But into the midst of all this life death stepped and claimed a victim. The great destroyer came not, however, as an enemy but as a friend, to raise little James Young to that perfect rest of which he had already had a foretaste on the island.

It was the first death among the second generation, and naturally had a deeply solemnising effect on the young people. This occurred soon after the departure of the Topaz. The little grave was made under the shade of a palm-grove, where wild-flowers grew in abundance, and openings in the leafy canopy let in the glance of heaven’s blue eye.

One evening, about six months after this event, Adams went up the hill to an eminence to which he was fond of retiring when a knotty problem in arithmetic had to be tackled. Arithmetic was his chief difficulty. The soliloquy which he uttered on reaching his place of meditation will explain his perplexities.

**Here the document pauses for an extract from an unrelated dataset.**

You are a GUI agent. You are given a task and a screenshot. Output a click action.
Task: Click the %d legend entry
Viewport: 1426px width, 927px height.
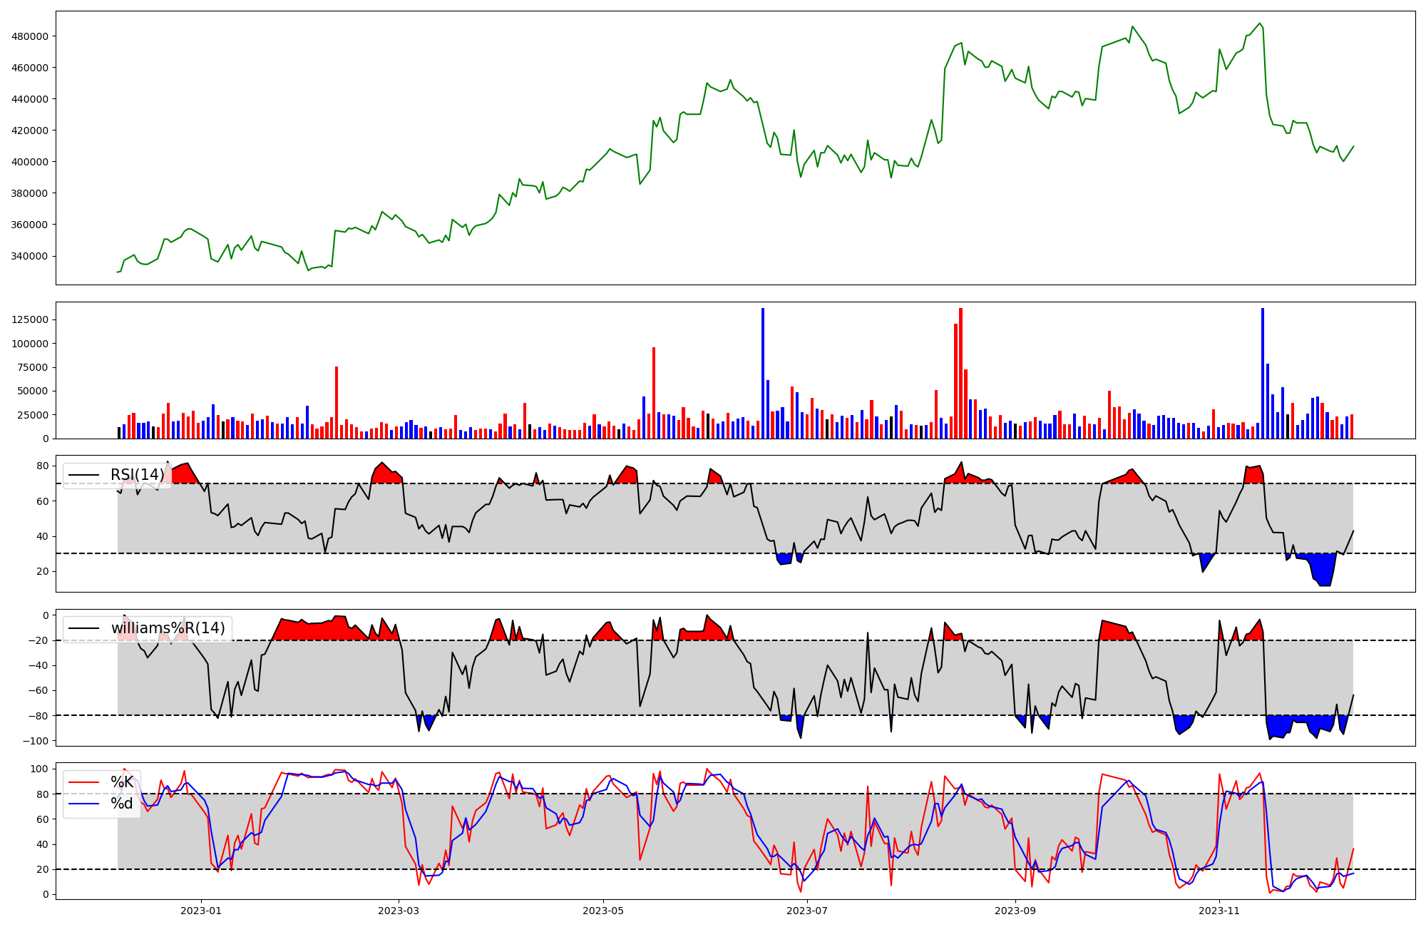(122, 804)
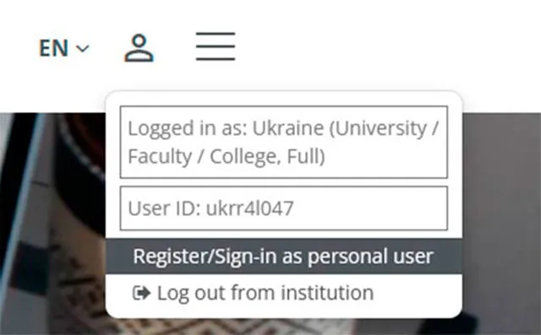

“That ’rithmetic do bother me, an’ no mistake,” he said, with a grave shake of the head at a lively lizard which was looking up in his face. “You see, history is easy. What I knows I knows an’ can teach, an’ what I don’t know I let alone, an there’s an end on’t. There’s no makin’ a better o’ that. Then, as to writin’, though my hand is crabbed enough, and my pot-hooks are shaky and sprawly, still I know the shapes o’ things, an’ the youngsters are so quick that they can most of ’em write better than myself; but in regard to that ’rithmetic, it’s a heartbreak altogether, for I’ve only just got enough of it to puzzle me. Wi’ the use o’ my fingers I can do simple addition pretty well, an’ I can screw round subtraction, but multiplication’s a terrible business. Unfort’nitely my edication has carried me only the length o’ the fourth line, an’ that ain’t enough.”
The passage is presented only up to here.